Here is the verse our local paramita practice group has been reading & reflecting on daily this past week, which I took and pieced together from the section focusing on the Fourth Paramita (diligence) from Thay’s book The Heart of the Buddha’s Teachings:

The Buddha said that in the depth of our store consciousness, there are all kinds of positive and negative seeds (anger, delusion, understanding, forgiveness…). Many of these seeds have been transmitted to us by our ancestors. We should learn to recognize every one of these seeds in us in order to practice diligence. The practice is to:

– refrain from watering the negative seeds in us and in the people we love. We also try to recognize the positive seeds that are in us and to live our daily life in a way that we can touch them and help them manifest in the upper level of our consciousness.
– “change the peg”; if you have a mental formation arising that you consider to be unwholesome, invite another mental formation to replace it.
– invite only pleasant seeds to come up and sit in the living room of your consciousness. Never invite a guest who brings your sorrow and affliction.
– keep a wholesome seed as long as possible once it has manifested.

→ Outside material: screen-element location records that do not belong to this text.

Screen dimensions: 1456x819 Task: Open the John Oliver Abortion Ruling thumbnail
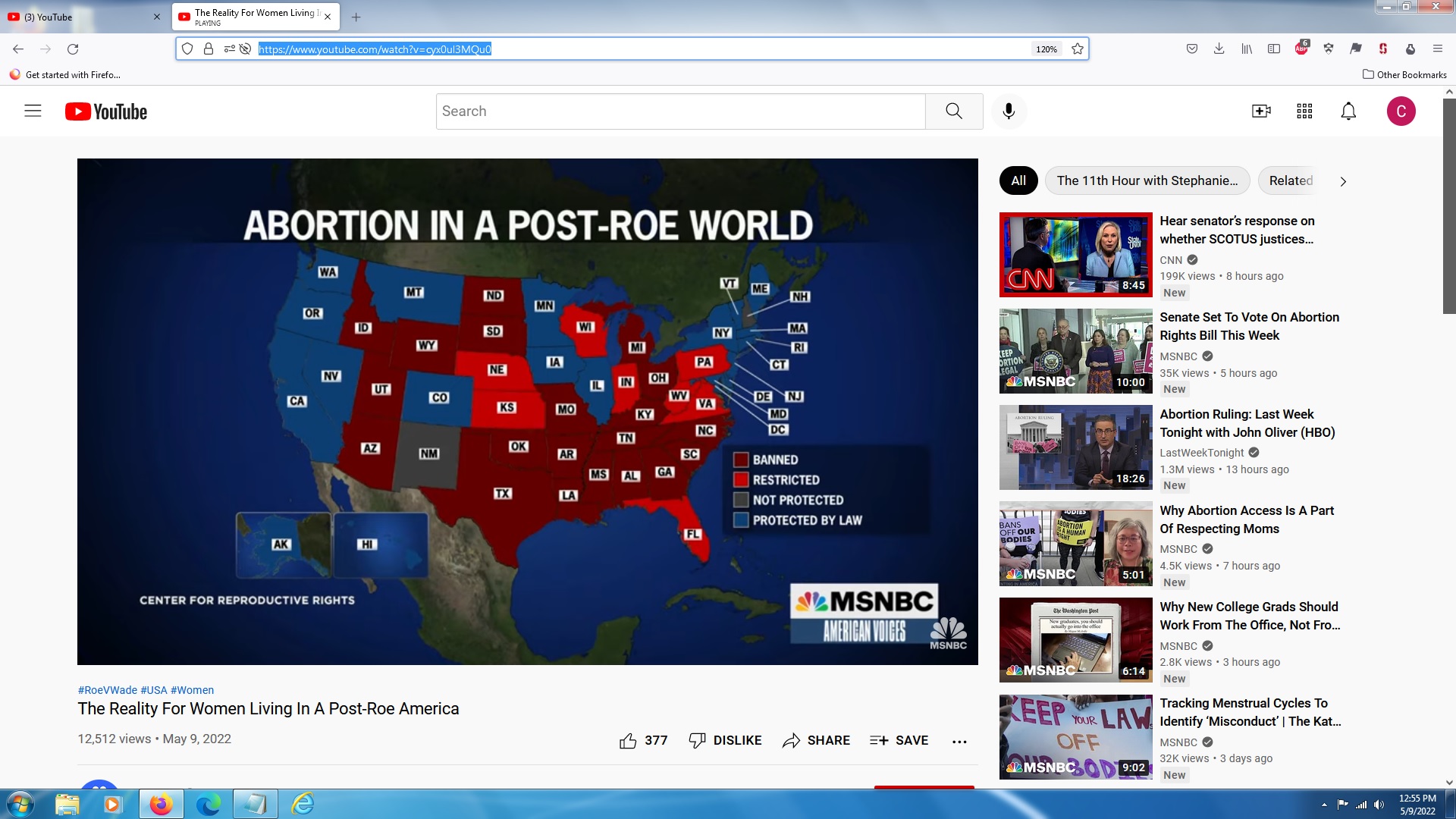click(x=1075, y=447)
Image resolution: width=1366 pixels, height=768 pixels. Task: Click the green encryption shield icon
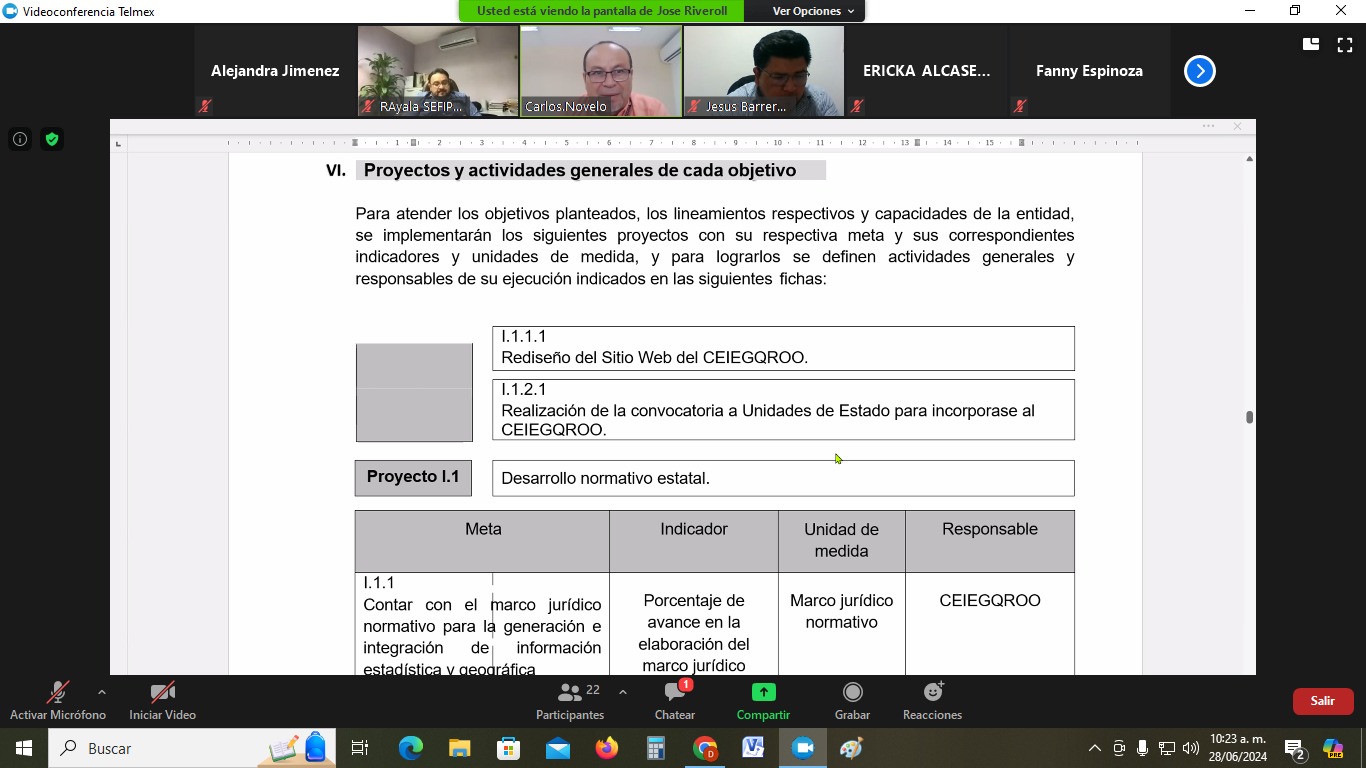tap(52, 139)
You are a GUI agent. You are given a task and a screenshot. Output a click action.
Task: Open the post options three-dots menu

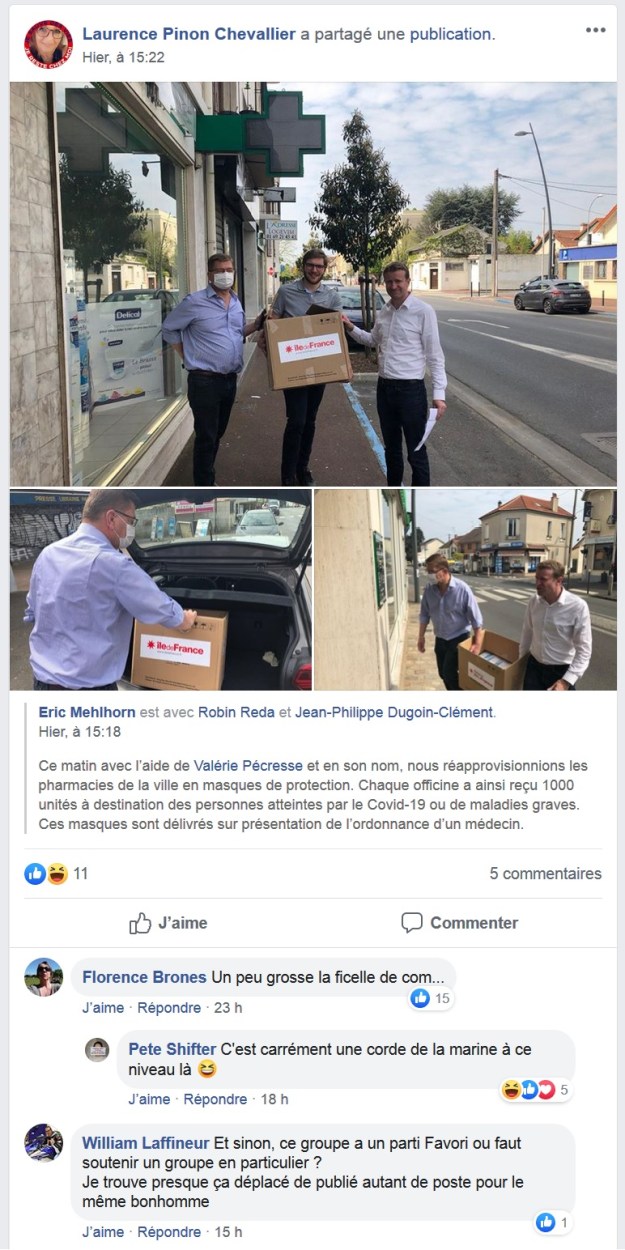tap(596, 30)
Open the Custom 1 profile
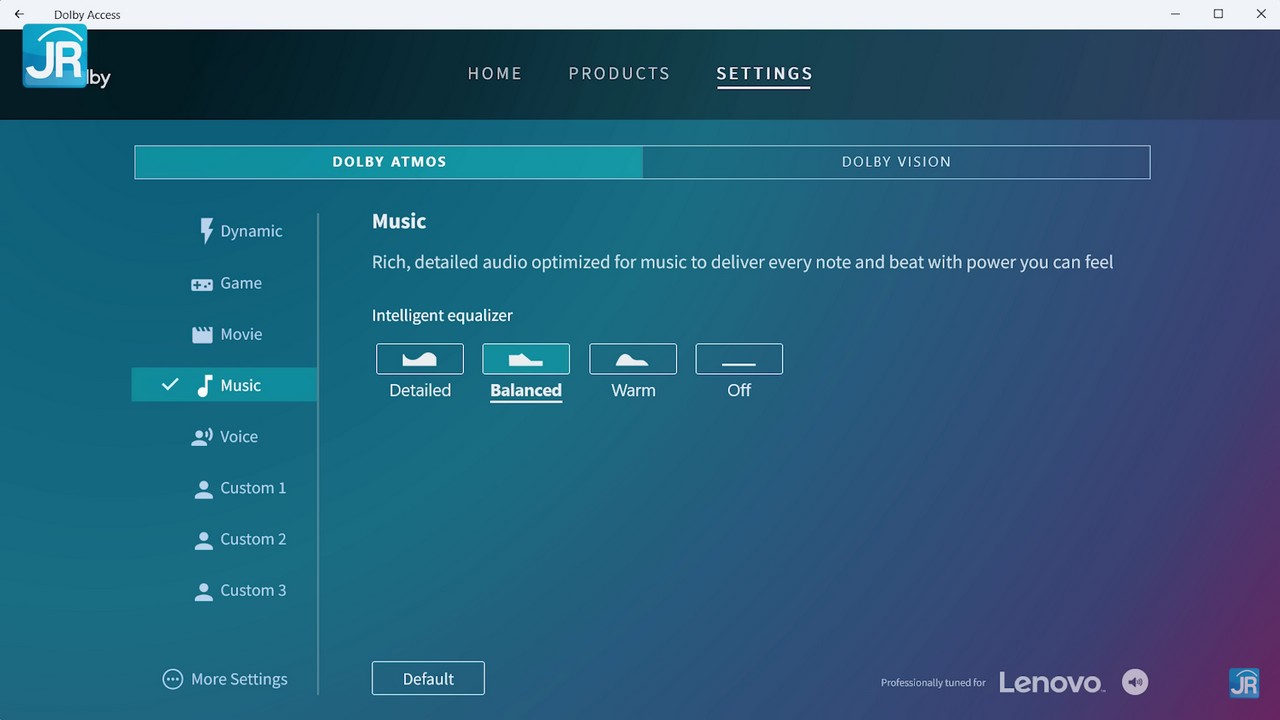1280x720 pixels. tap(240, 488)
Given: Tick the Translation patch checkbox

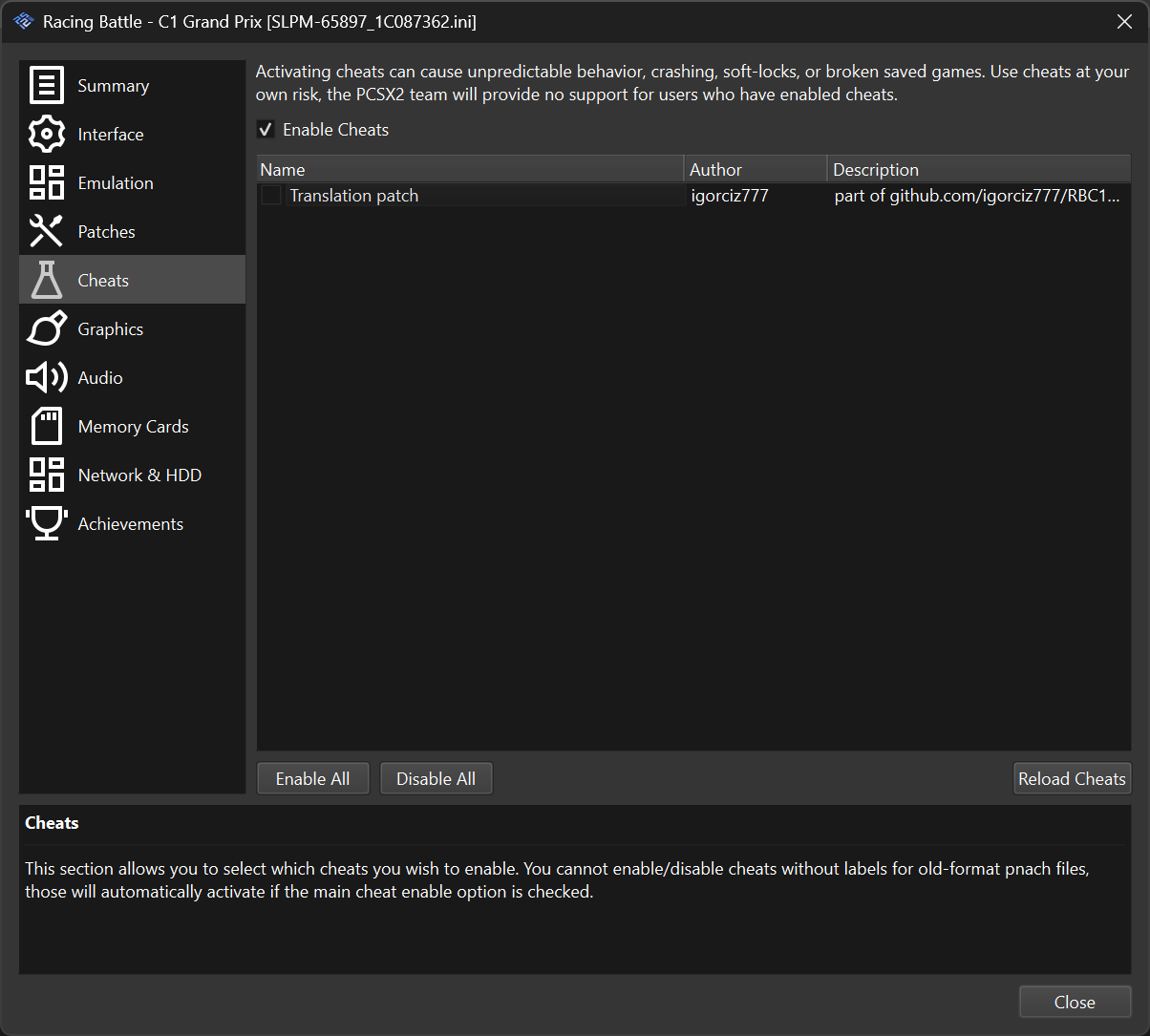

If mindfulness is maintained for 15-minutes, the seed of mindfulness will be strengthened, and the next time you need the energy of mindfulness, it will be easier to bring up.

Gosh, I’ve really been enjoying this paramita reflection group. If you didn’t read the first post in this paramita series, I am part of a small group of 6 people and we’ve been a group now for 4-weeks, with 2 more left to go, centered around the Six Paramitas.

On Monday of each week we start with a different paramita and read a verse each day for the week associated with it. Then on Sunday, each member of our group offers a short check-in about their reflections and practice with the paramita on a shared Google doc. Originally, our group was slated to meet once in person at the end of our 6-weeks, however, we will likely now be meeting on Zoom instead.

For me, the benefit of knowing I have a group of friends I’m practicing with and holding myself accountable to while also having it be largely self-propelled and online works really well as a format. It’s just enough structure without too much structure and leaves a lot of open room for creativity and personalization.